PARIS may have found a solution to their love lock problem — glass panels.
This week, the city replaced sections of mesh fencing on the city’s iconic footbridge, Pont des Arts, with two shatter-resistant and anti-glare glass panes, reported “No Love Locks”, a group that has been campaigning for an end to the practice of affixing “love locks” onto the bridge.
The glass panes are treated with a special coating that prevents graffiti tagging. A third panel will also be installed.
If the pilot proves successful, love birds will no longer be able to pledge their undying love for each other via lock and key, as all 110 sections of the bridge’s metal fencing would be replaced.
This summer, in an attempt to discourage this distinctly tourist behaviour, the mayor’s office launched a campaign asking couples to take selfies of themselves on the bridge instead, and to post it onto Twitter and Instagram.

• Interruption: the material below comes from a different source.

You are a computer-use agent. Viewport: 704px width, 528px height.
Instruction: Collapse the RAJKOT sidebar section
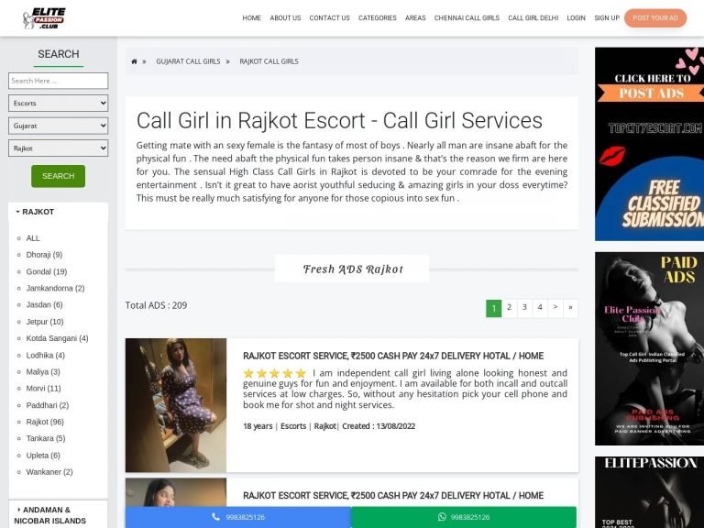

“Our bridges can no longer withstand your gestures of love, set them free by declaring your love with #lovewithoutlocks,” read the city’s message.
The practice — a recent phenomenon that spread around the world in the last decade — came to a head in Paris this year when a section of metal fencing about 2.4m long collapsed under the weight of hundreds of padlocks, forcing authorities to close off the historic bridge for repairs.
It’s been estimated that the bridge groans under the collective weight of about 45 tonnes of padlocks.
Critics, like the pair of American expats who launched the online petition “No Love Locks”, said the practice was an act of vandalism, while tourists believe it to be a harmless pledge of their love.